According to Richie: “I start strumming my guitar and the word freedom comes out of my mouth as FREE-dom, FREE-dom, with a rhythm of its own. My foot takes over and drives my guitar into a faster, more powerful rhythm. I don’t know where this is going, but it feels right and somehow I find myself blending it into an old song — ‘Sometimes I Feel Like a Motherless Child’ — a great spiritual my grandmother used to sing to me as a hymn when I was growing up in Brooklyn.”

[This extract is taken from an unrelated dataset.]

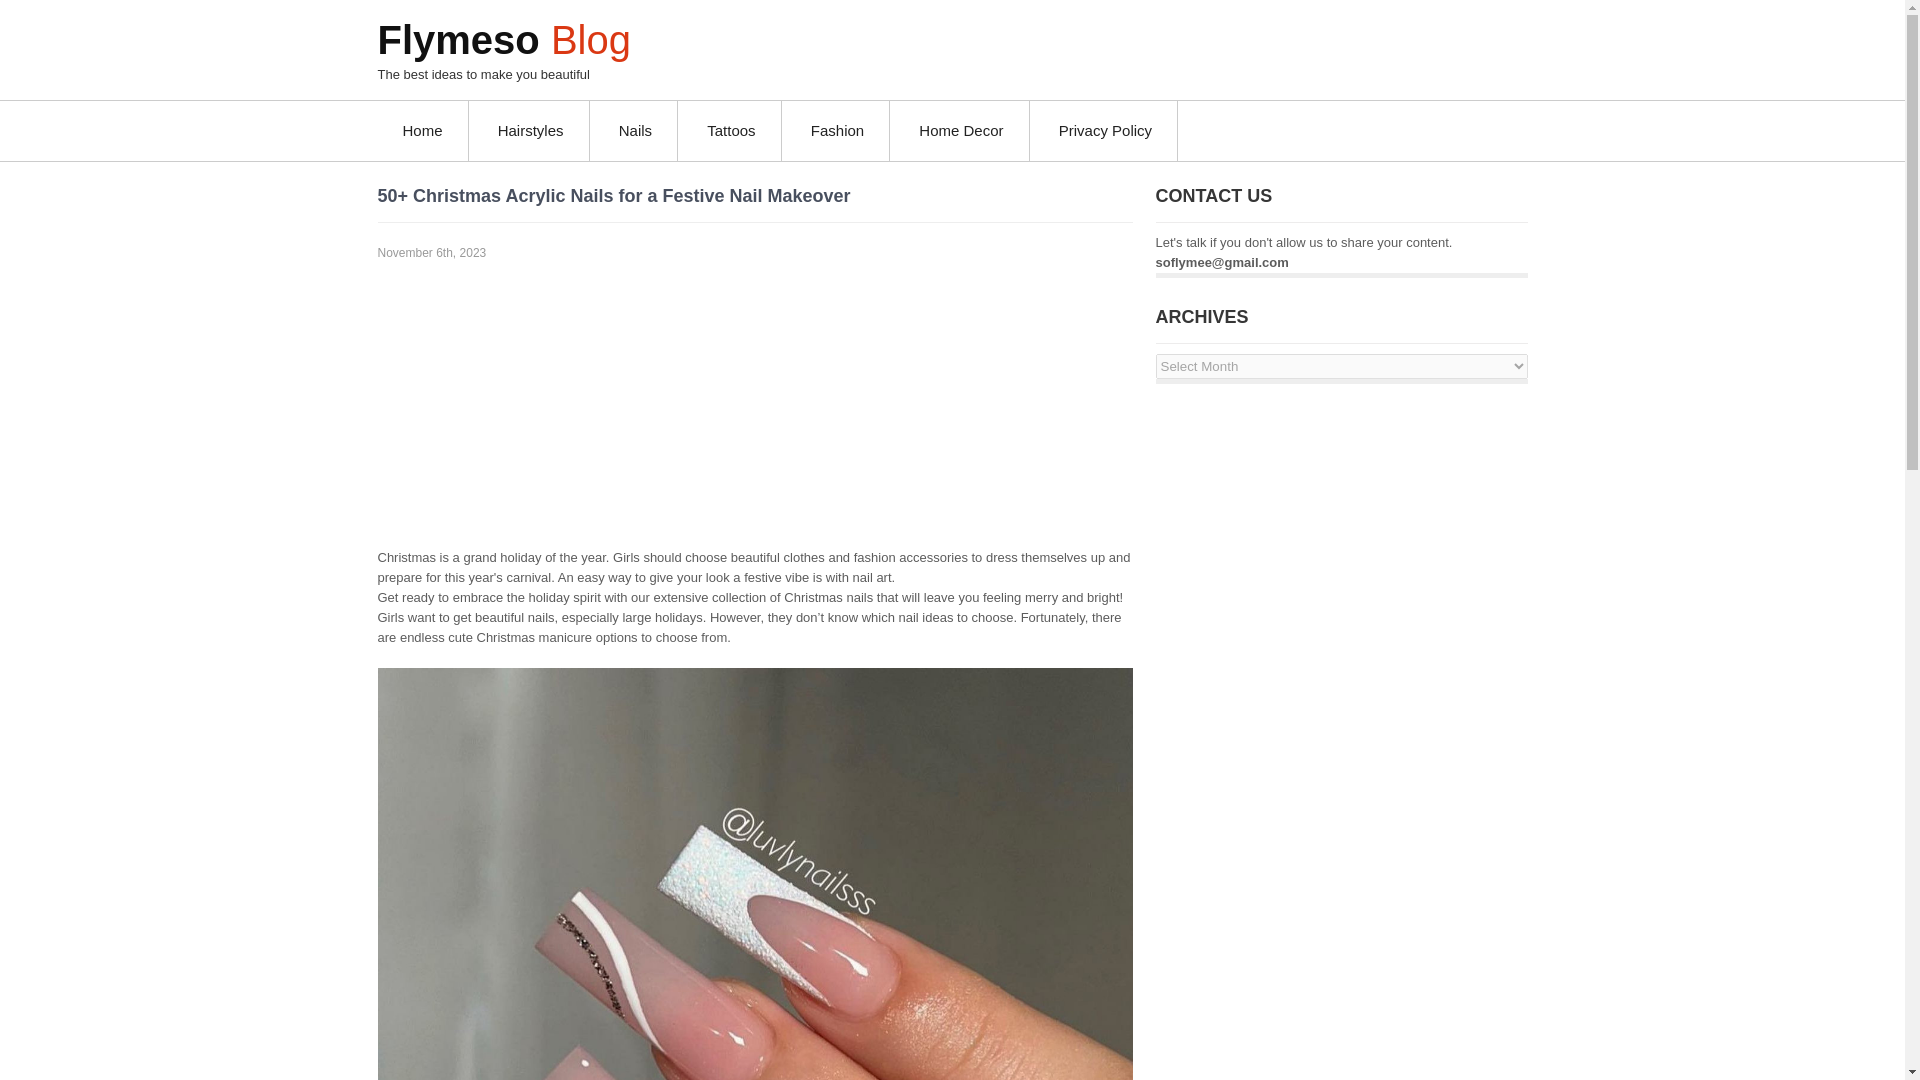  What do you see at coordinates (504, 40) in the screenshot?
I see `Flymeso Blog` at bounding box center [504, 40].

He was a road musician who traveled worldwide, touching hearts and enhancing lives with his devotion to co-existence. The essence of his music was that it encouraged social action, and he seemed unafraid to take a stand. I had the delightful experience of meeting and interviewing him, I’m thinking, in the 1990s when he came to the Abington Art Center in Abington, PA to display his artwork. This man, tall of stature, with a larger than life presence, was friendly and approachable. I sat next to him on a bench as we had a casual conversation, with the only indication that it was a journalistic interview was the tape recorder between us. His deep, smooth speaking voice and rising laughter, along with his long fingers, each encased in a ring, were among the most memorable aspects of our time together, as well as the warm hug we shared after the interview that I needed to stand on tiptoes and he came down part way to my height to experience.
My favorite song of his, that he sang with Cliff Eberhardt is called The Long Road. It speaks poignantly to the journey he was on in life and will continue with his passing.
Richie, may you follow your dreams, down the long road and may those who follow in your footsteps know they have big shoes to fill.